Provided data:
=-=-=
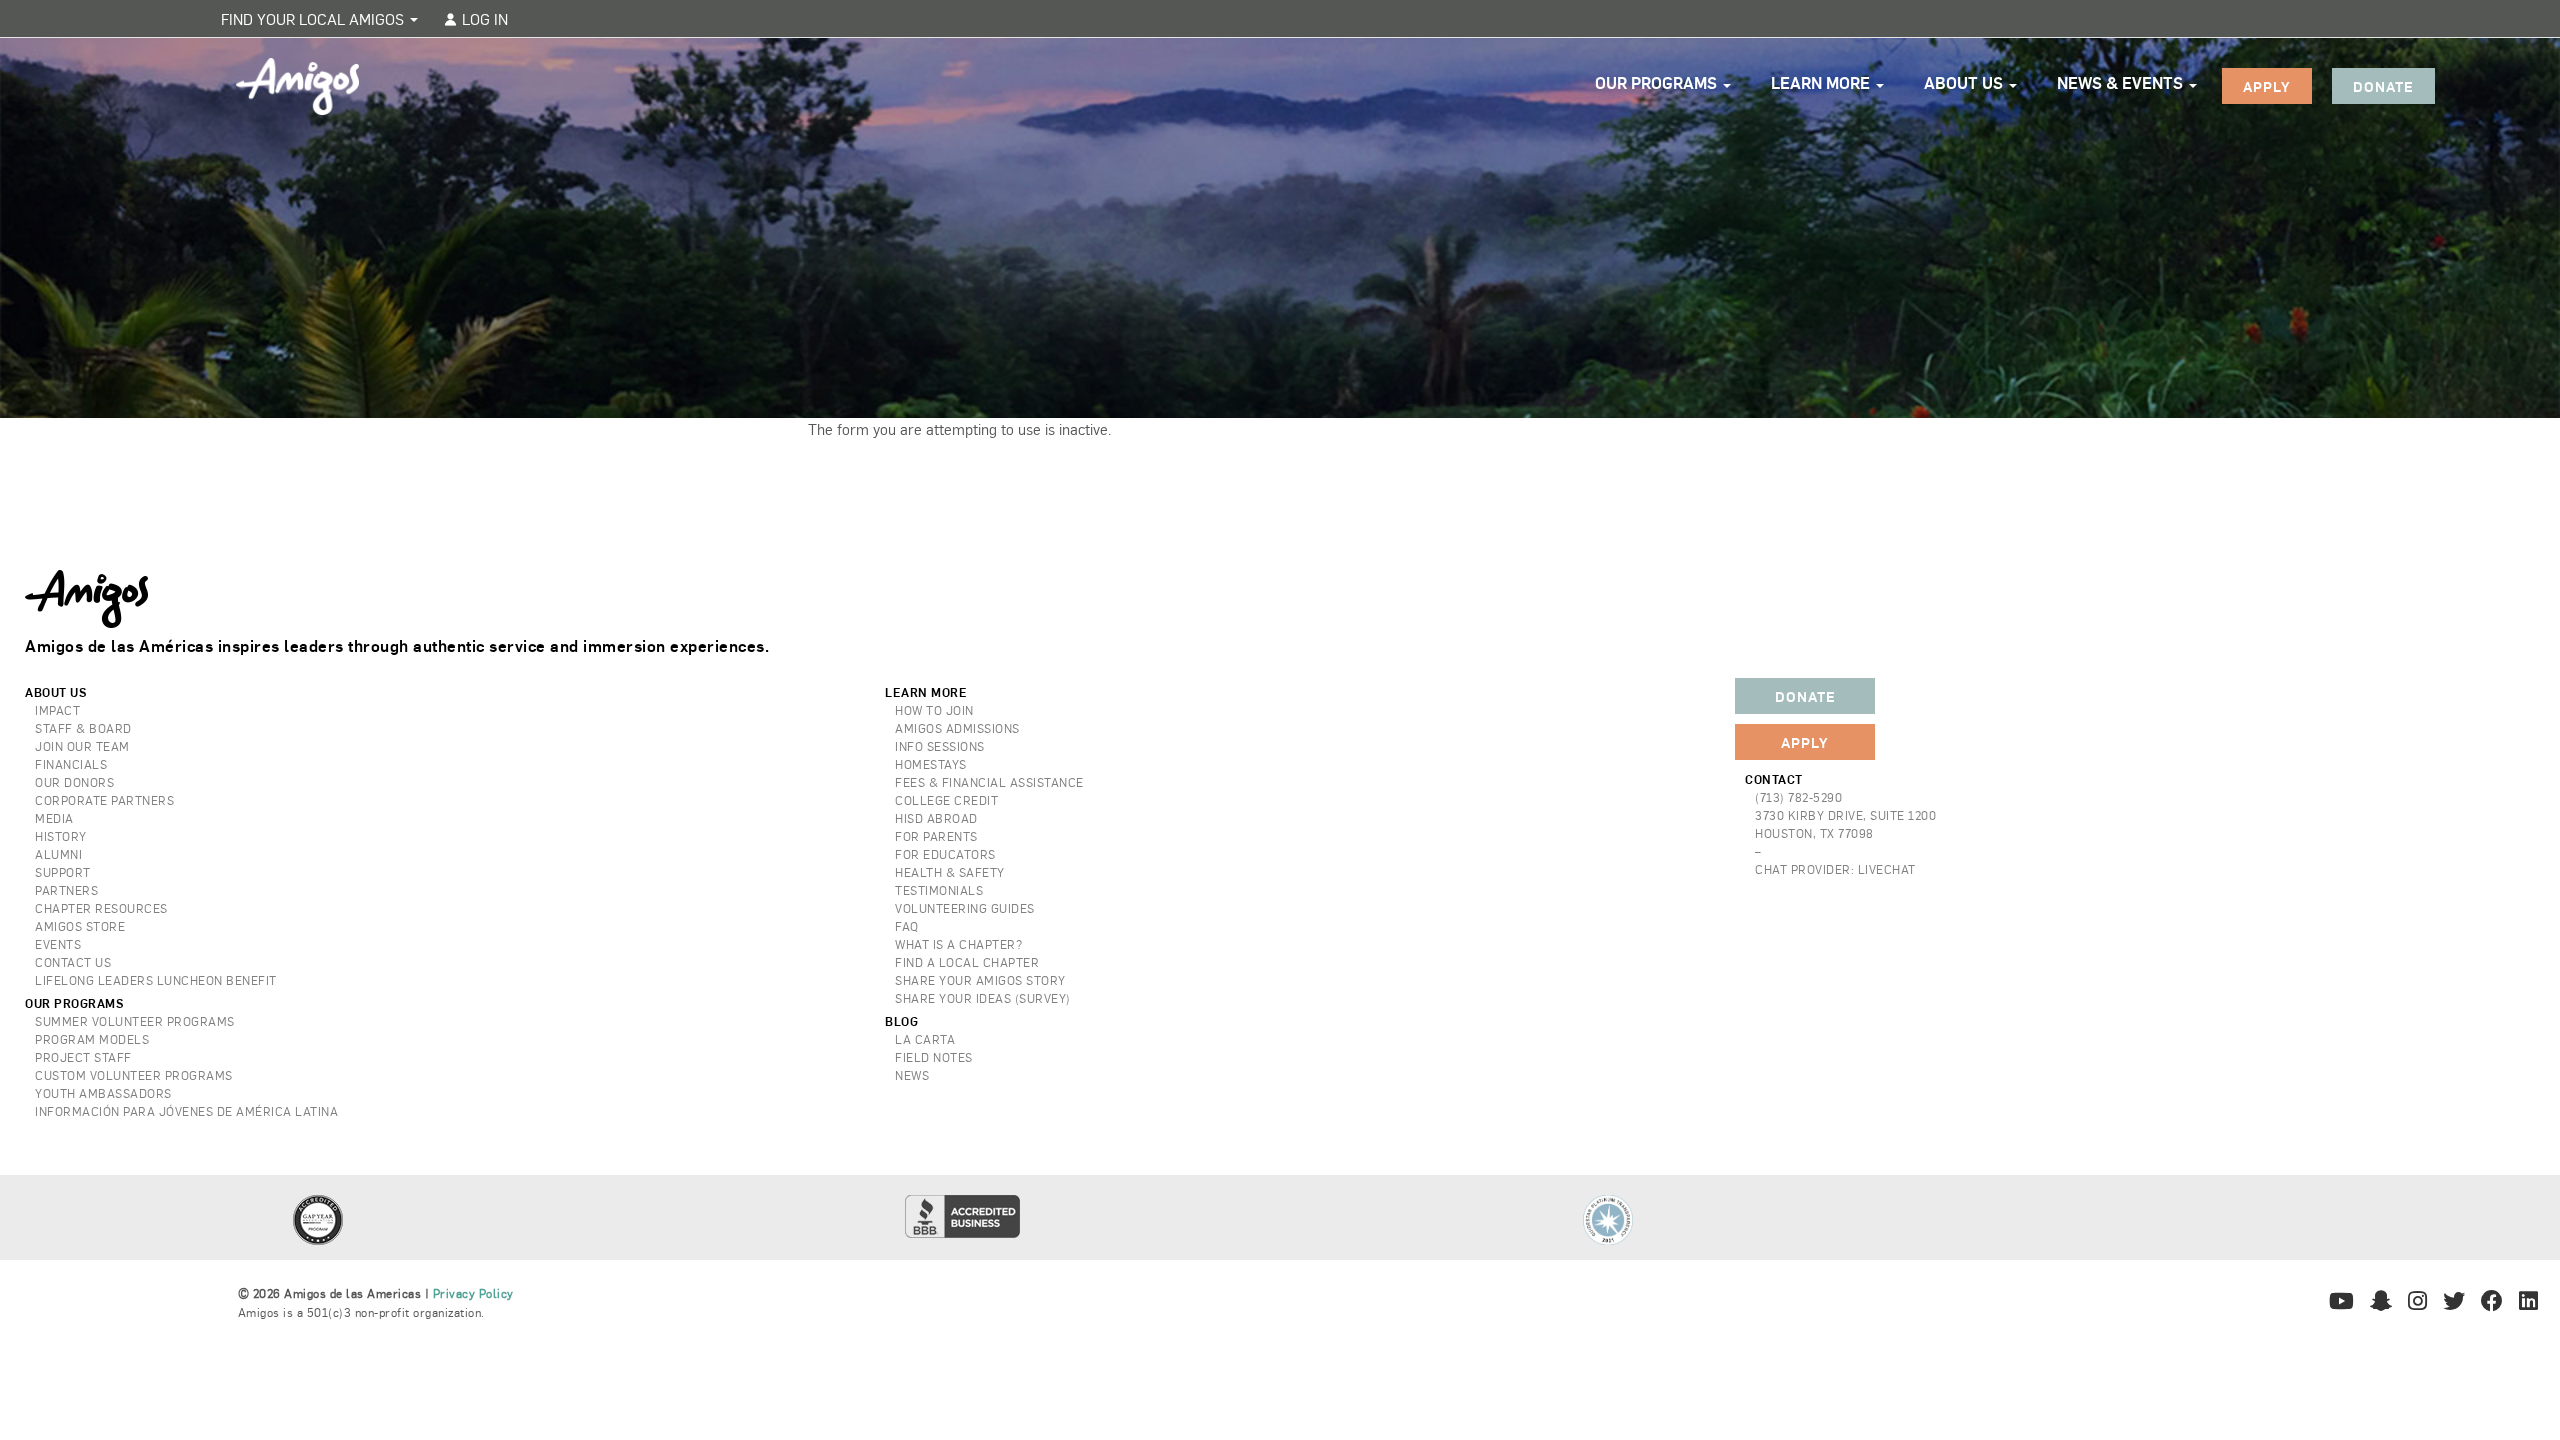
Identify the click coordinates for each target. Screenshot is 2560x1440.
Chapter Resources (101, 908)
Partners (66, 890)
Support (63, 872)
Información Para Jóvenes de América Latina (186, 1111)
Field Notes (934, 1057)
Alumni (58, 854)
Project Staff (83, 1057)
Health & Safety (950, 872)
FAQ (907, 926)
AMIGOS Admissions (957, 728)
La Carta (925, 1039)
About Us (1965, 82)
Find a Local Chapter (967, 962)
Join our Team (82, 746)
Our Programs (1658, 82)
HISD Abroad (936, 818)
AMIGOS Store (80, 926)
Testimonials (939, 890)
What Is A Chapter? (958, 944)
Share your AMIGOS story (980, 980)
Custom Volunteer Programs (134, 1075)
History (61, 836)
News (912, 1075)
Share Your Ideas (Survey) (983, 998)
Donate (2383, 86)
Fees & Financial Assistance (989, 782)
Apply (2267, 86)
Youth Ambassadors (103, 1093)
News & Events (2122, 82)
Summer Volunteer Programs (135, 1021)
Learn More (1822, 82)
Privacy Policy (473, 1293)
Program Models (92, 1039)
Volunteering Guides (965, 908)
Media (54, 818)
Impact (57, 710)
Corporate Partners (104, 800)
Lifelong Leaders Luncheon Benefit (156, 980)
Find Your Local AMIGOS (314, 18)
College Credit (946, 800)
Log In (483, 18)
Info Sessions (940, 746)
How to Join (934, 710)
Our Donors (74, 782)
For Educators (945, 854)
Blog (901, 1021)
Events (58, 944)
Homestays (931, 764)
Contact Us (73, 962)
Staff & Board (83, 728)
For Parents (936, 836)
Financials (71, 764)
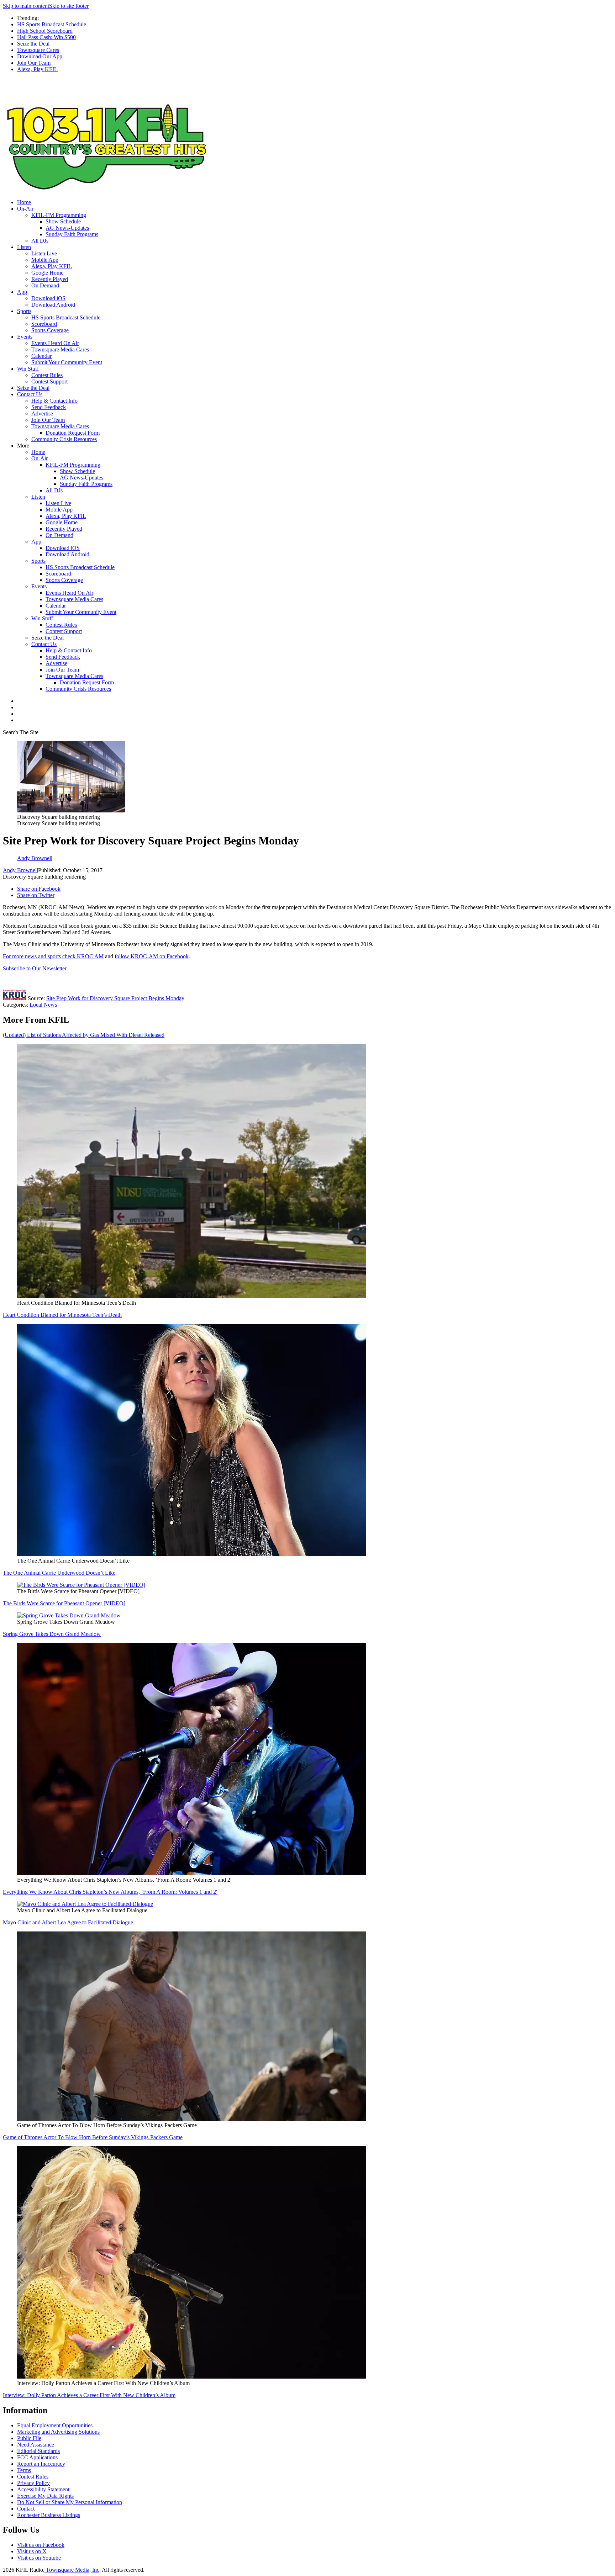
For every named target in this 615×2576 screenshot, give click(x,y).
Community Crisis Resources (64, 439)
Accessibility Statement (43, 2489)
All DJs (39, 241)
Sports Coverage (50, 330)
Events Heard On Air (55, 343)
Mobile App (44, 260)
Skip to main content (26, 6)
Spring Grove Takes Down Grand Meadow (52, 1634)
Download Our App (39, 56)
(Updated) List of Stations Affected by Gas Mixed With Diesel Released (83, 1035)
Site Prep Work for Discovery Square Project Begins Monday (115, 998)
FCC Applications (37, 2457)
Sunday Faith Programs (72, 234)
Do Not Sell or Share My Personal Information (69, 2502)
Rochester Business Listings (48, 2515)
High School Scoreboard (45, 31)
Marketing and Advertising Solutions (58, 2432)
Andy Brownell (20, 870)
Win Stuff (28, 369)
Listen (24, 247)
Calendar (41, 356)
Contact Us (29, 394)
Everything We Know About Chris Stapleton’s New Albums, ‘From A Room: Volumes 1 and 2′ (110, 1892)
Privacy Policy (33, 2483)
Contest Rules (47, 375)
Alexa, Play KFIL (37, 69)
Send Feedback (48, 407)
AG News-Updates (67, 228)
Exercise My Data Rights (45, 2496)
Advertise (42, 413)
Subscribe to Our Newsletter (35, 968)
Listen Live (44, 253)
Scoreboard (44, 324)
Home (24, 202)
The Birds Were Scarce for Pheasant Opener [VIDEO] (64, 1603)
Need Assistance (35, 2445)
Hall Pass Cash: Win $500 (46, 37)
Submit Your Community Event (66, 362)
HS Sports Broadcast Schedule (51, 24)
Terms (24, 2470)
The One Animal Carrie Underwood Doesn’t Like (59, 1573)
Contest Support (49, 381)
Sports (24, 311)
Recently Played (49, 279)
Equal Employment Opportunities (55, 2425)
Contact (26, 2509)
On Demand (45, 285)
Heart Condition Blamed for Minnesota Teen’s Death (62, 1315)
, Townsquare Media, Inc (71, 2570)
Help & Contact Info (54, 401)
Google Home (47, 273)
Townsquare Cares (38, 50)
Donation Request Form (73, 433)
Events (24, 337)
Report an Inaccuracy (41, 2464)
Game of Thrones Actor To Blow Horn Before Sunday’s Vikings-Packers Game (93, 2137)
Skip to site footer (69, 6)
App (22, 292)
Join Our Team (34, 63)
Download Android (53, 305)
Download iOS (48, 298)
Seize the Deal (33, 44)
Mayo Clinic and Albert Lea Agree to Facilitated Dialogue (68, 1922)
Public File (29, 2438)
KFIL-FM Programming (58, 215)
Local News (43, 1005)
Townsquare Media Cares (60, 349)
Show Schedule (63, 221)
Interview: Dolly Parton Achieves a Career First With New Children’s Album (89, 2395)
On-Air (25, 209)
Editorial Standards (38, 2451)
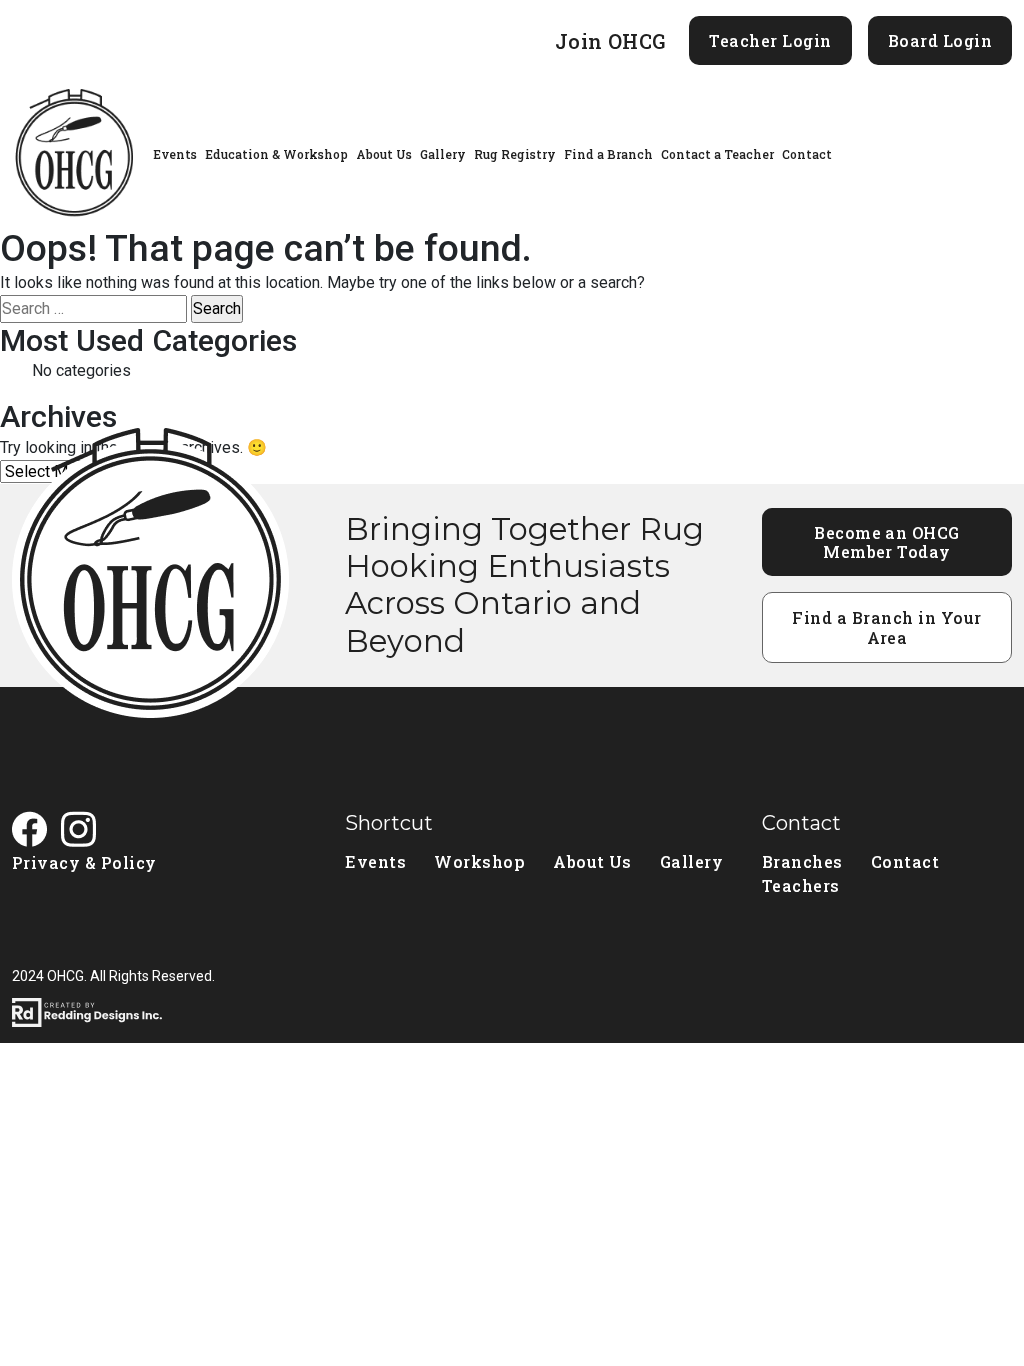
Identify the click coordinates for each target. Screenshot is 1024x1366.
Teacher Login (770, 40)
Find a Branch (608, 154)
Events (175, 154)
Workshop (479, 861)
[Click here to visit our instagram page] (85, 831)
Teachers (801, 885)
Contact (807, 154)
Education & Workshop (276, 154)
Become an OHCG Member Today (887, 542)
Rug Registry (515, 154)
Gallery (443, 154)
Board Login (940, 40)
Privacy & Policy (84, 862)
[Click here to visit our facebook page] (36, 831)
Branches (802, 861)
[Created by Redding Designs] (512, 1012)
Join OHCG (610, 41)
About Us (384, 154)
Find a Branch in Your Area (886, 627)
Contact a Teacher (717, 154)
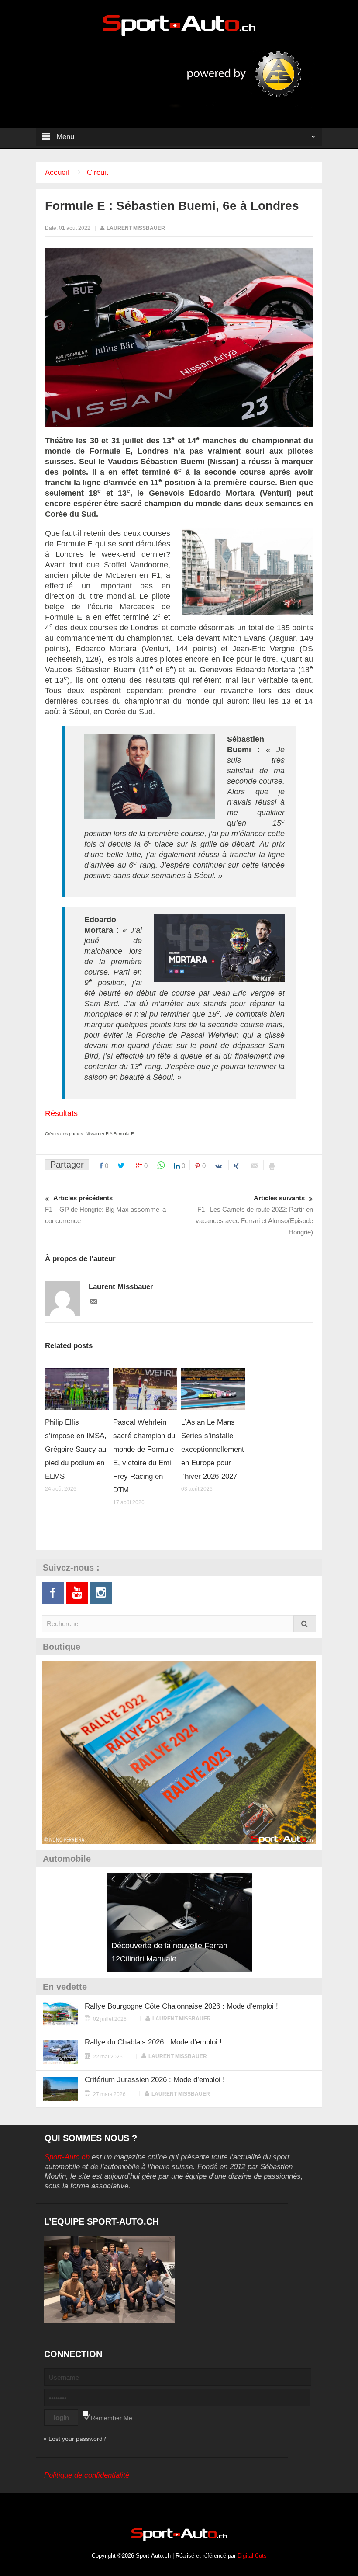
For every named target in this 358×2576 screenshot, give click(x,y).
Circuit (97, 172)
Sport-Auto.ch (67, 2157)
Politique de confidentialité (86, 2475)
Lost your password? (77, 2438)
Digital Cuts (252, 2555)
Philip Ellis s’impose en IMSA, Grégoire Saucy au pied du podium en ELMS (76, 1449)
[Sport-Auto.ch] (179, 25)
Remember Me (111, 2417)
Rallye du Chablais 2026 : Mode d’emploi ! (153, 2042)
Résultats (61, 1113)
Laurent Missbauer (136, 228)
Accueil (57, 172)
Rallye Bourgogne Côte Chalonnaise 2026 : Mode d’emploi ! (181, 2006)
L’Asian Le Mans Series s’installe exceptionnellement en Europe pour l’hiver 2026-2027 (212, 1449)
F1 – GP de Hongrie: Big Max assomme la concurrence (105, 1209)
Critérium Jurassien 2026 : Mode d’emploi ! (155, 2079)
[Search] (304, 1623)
=-=-=
Directions: Quote the data above exactly from the line with "Fees & Financial Assistance (989, 782)" to the line with "Sunday Faith Programs (72, 234)", both ends counted, and nothing else. Pictures don't go in.

Response for this exercise:
Fees & Financial Assistance (989, 782)
Apply (2267, 86)
Youth Ambassadors (103, 1093)
News & Events (2122, 82)
Summer Volunteer Programs (135, 1021)
Learn More (1822, 82)
Privacy Policy (473, 1293)
Program Models (92, 1039)
Volunteering Guides (965, 908)
Media (54, 818)
Impact (57, 710)
Corporate Partners (104, 800)
Lifelong Leaders Luncheon Benefit (156, 980)
Find Your Local AMIGOS (314, 18)
College Credit (946, 800)
Log In (483, 18)
Info Sessions (940, 746)
How to Join (934, 710)
Our Donors (74, 782)
For Educators (945, 854)
Blog (901, 1021)
Events (58, 944)
Homestays (931, 764)
Contact Us (73, 962)
Staff & Board (83, 728)
For Parents (936, 836)
Financials (71, 764)
For every named target in this 615×2576 screenshot, give click(x,y).
Community Crisis Resources (64, 439)
Accessibility Statement (43, 2489)
All DJs (39, 241)
Sports Coverage (50, 330)
Events Heard On Air (55, 343)
Mobile App (44, 260)
Skip to main content (26, 6)
Spring Grove Takes Down Grand Meadow (52, 1634)
Download Our App (39, 56)
(Updated) List of Stations Affected by Gas Mixed With Diesel Released (83, 1035)
Site Prep Work for Discovery Square Project Begins Monday (115, 998)
FCC Applications (37, 2457)
Sunday Faith Programs (72, 234)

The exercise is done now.